Short exercise:
Copy each line of the entries below that contains the string "pixels". Matching is case-sensitive.

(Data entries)
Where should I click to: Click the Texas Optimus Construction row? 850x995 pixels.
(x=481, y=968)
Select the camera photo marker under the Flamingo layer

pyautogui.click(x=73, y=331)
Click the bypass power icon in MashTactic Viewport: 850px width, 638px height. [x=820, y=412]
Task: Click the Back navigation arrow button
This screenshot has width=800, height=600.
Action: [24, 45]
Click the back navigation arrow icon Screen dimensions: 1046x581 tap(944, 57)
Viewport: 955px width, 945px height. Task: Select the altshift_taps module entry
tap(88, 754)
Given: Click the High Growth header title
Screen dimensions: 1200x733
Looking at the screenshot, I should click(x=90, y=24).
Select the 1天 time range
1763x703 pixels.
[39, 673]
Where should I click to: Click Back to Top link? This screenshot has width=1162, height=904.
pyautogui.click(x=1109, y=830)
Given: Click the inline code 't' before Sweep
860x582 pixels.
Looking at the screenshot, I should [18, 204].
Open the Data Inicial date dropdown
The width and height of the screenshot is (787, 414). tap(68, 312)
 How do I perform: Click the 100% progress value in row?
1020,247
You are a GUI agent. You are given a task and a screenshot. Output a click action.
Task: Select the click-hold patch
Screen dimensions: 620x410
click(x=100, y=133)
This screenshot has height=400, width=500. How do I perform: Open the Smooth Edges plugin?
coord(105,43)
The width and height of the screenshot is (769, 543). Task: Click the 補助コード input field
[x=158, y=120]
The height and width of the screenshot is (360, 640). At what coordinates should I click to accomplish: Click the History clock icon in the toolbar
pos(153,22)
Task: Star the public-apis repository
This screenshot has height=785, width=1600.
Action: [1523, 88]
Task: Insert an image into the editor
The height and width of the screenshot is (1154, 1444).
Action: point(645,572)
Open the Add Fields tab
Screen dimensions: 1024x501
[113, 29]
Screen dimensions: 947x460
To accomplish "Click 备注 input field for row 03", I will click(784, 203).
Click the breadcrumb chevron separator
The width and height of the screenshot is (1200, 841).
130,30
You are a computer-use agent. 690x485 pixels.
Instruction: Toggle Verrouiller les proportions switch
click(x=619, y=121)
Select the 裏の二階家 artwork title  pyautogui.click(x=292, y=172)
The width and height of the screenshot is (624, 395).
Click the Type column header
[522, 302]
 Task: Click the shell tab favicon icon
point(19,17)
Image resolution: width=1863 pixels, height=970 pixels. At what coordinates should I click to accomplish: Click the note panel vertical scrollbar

Exercise response:
Where should I click to: Click the Texas Optimus Construction row? 850x995 pixels.
1763x703 pixels.
860x582 pixels.
You are a computer-use agent. 690x485 pixels.
Image resolution: width=1863 pixels, height=970 pixels. At what coordinates should I click to accomplish: Click the note panel vertical scrollbar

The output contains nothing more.